Rewrite every one of the rows below, switching "screenshot" to "screen capture" and leaving all other wording unchanged. Omit the pictures from your answer.

──────── Provided material ────────

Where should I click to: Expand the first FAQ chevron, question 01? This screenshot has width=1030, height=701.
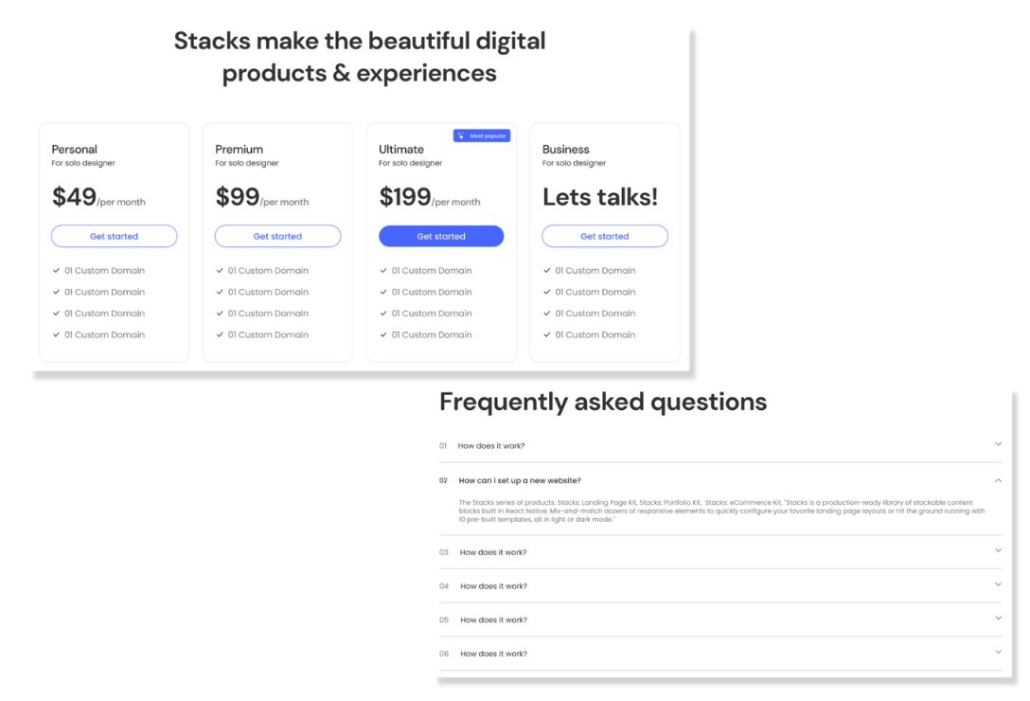(x=998, y=443)
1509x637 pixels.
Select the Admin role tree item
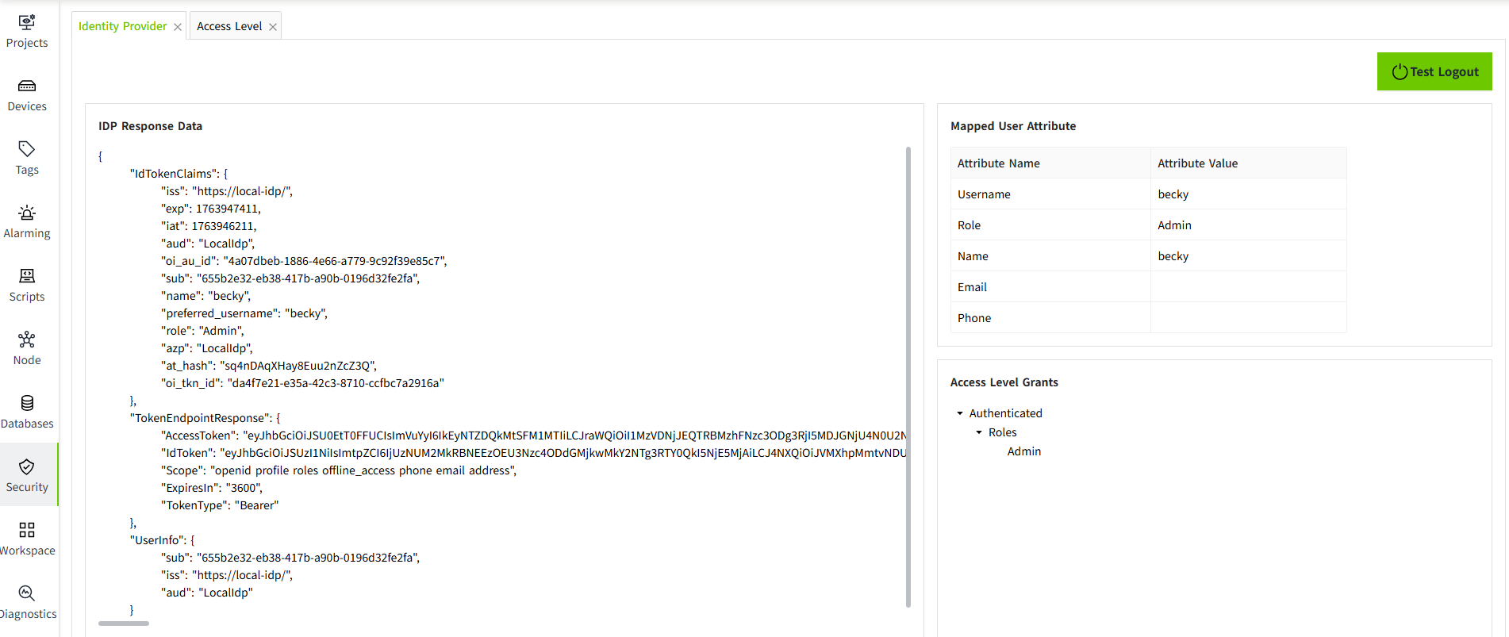[x=1023, y=451]
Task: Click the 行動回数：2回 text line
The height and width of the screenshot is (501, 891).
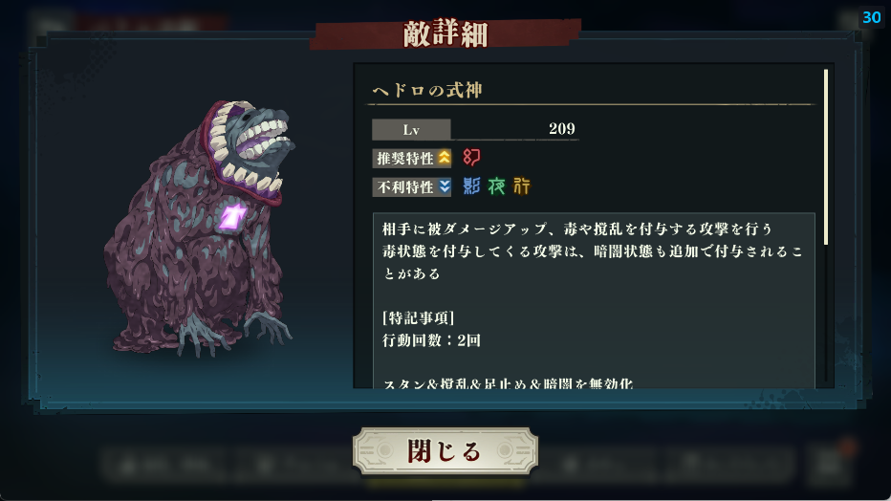Action: pos(431,340)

────────

Exercise solution.
Where should I click to: Expand the first FAQ chevron, question 01? This screen capture has width=1030, height=701.
(x=998, y=443)
1509x637 pixels.
Select the Admin role tree item
[x=1023, y=451]
Task: Click the 行動回数：2回 text line
The height and width of the screen capture is (501, 891).
Action: pos(431,340)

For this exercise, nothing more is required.